[[ Text excerpt open ]]

Tuesday, December 21, 2010

What The Dog Is Doing: Holiday Edition


Travis Schlaht, Pierre de Ronsard, Oil On Canvas 12 X 14 (2007)

As a Dog capable of self-locomotion, I'm on vacation this week; post-Hanukkah, pre-Festivus, pre-Bill O'Reilly's Day. I haven't gone anywhere -- just relaxing and getting some actual work done as opposed to the Witless Labor™ I perform most of the rest of the year.

Today, I finally went downhill from where I live to the John Pence Gallery on Post Street in The City. While walking down the southern face of Nob Hill from the Mark Hopkins hotel, for a short time I kept passing members of the Bohemian Club, walking uphill from their Special Treehouse, most probably after lunch.

The Club's dining room is said to serve a decent repast, as you'd expect for one of the centers of power in the Western world. Can't have Our Lords eating like the Peasantry, can we?

[[ Text excerpt closed ]]
[[ Recorded data open ]]

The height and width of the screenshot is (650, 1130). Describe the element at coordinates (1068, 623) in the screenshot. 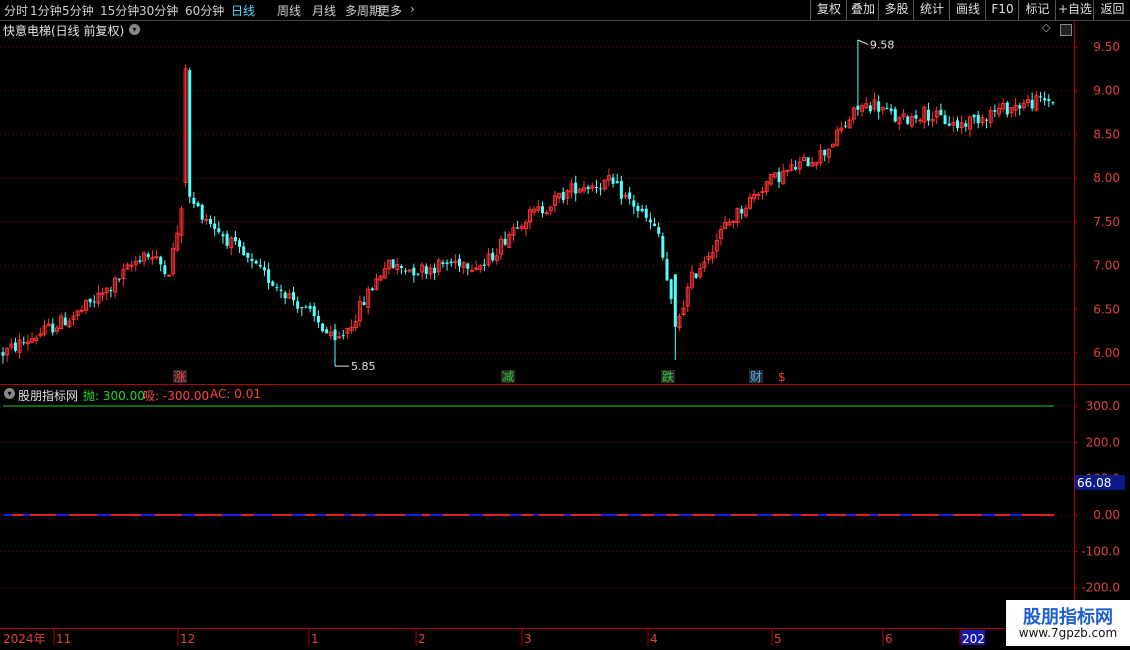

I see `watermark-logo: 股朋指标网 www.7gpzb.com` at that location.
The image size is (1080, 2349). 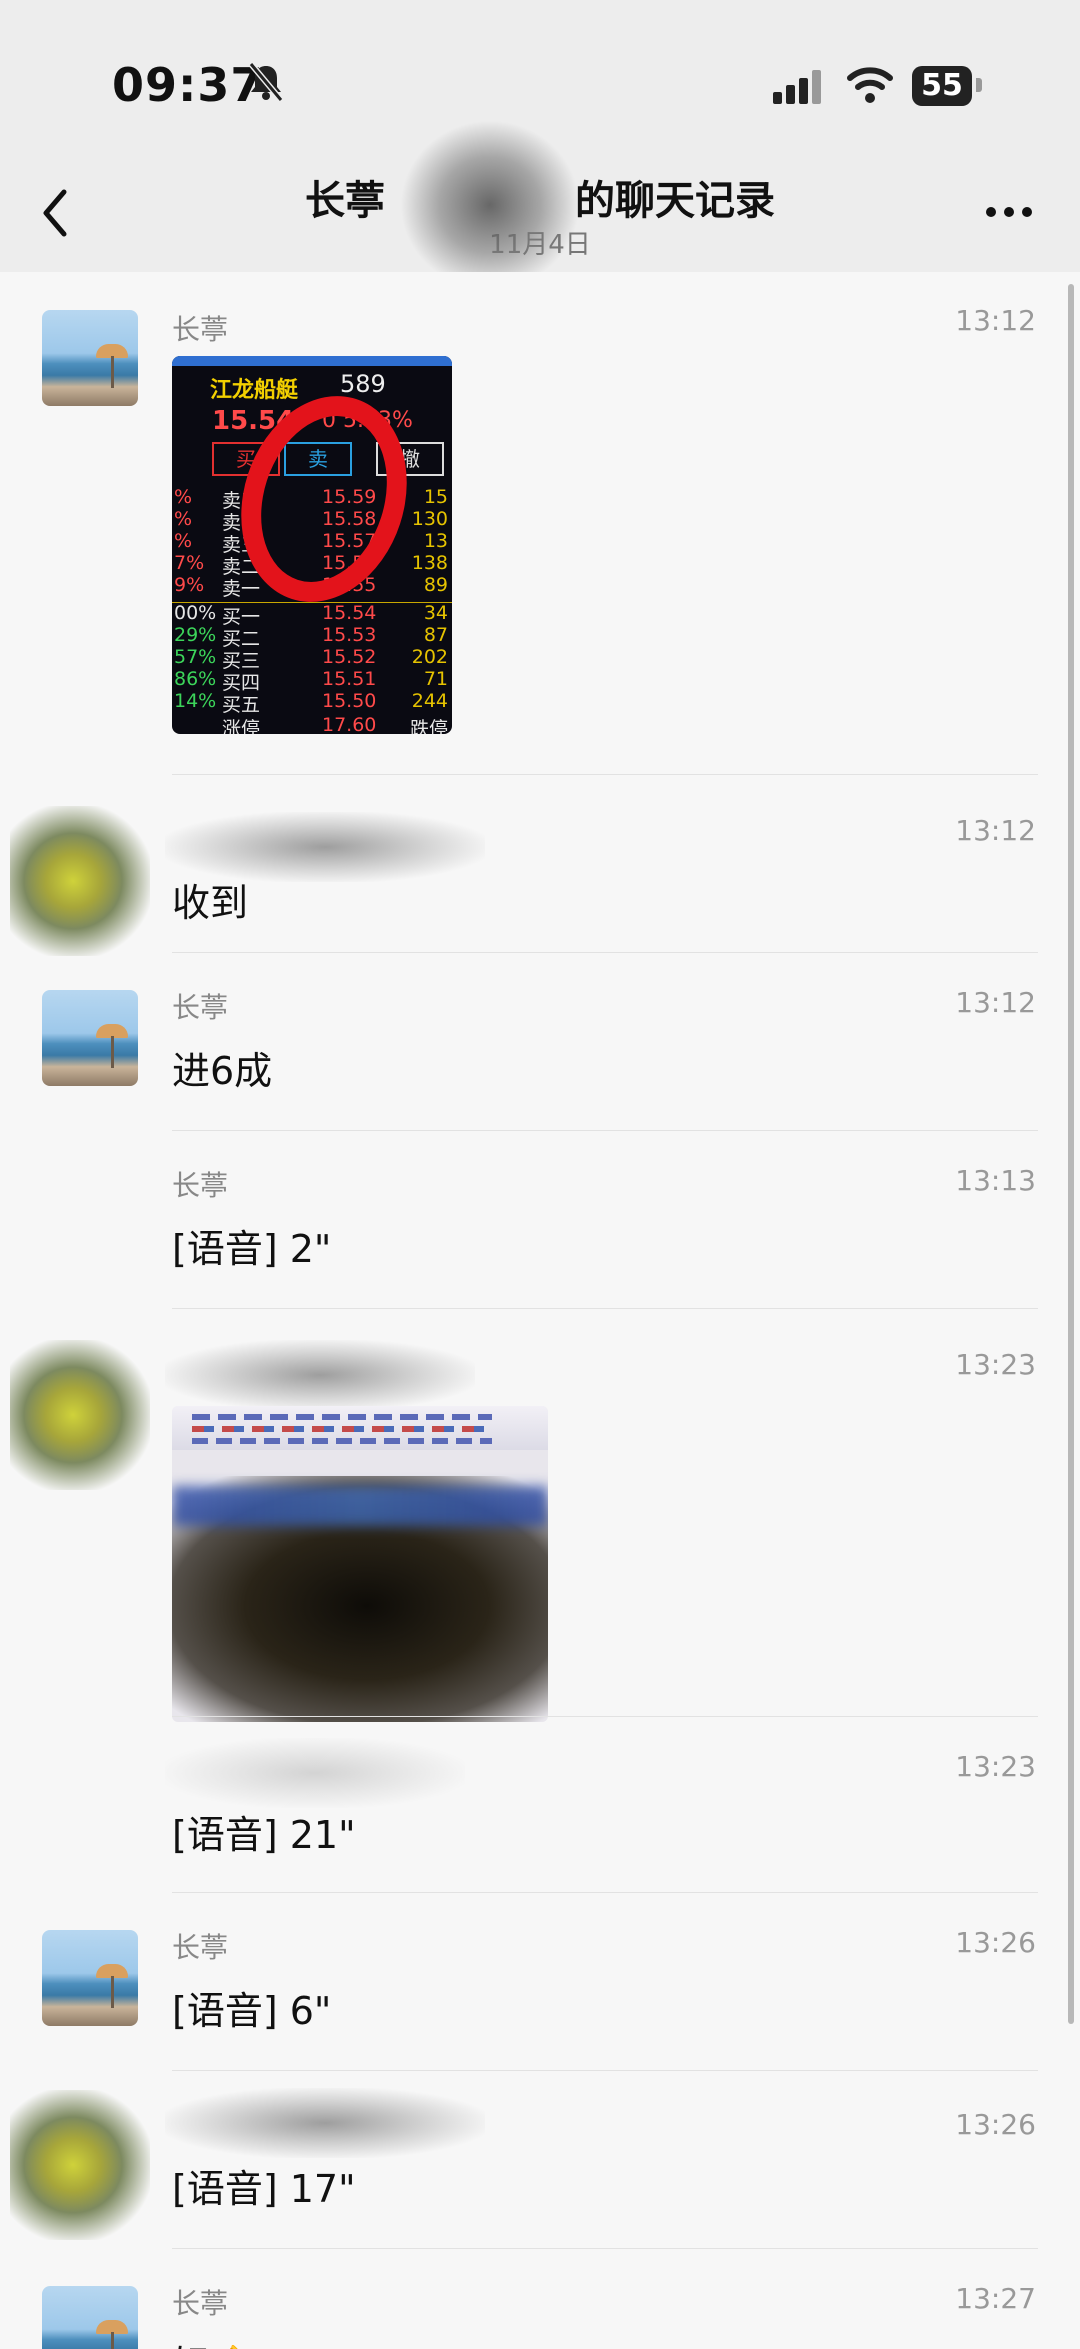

[[ Recorded data closed ]]

**Assignment:**
Please extend the holiday blog post about the walk down Nob Hill to the John Pence Gallery, starting right after its final sentence.

**Result of the task:**
The Bohemian Club was originally founded in 1872 in San Francisco by local journalists who wanted contact with the artists of The City -- writers, painters, actors; musicians and librettists. However, that changed quickly; as Wikipedia noted, Journalists were to be regular members; artists and musicians were to be honorary members. The group quickly relaxed its rules for membership to permit some people to join who had little artistic talent, but enjoyed the arts and had greater financial resources. Eventually, the original "bohemian" members were in the minority and the wealthy and powerful controlled the club.


Bohemian Club Building, San Francisco

And so it is today. The Bohemian is a publicly-known exclusive club for the wealthy, the powerful, the connected. The club's bylaws state that approximately a quarter of the membership are to be actual artists, but are only admitted after an audition or show of their work for the real members -- whose understanding of art is only that they can afford to purchase as much of it as they want. The artists are only for show; the real business of the club goes on with its 'real' membership.

A Who's Who of members attending the Club's annual 'Bohemian Grove' celebrations in Marin County would include most of the country's corporate elite, banking and financial organizations; old-money families; and politicians of both parties. Needless to say, over the two weekends each year when the Club hosts its revels, a lot of informal business is done and connections for future business created.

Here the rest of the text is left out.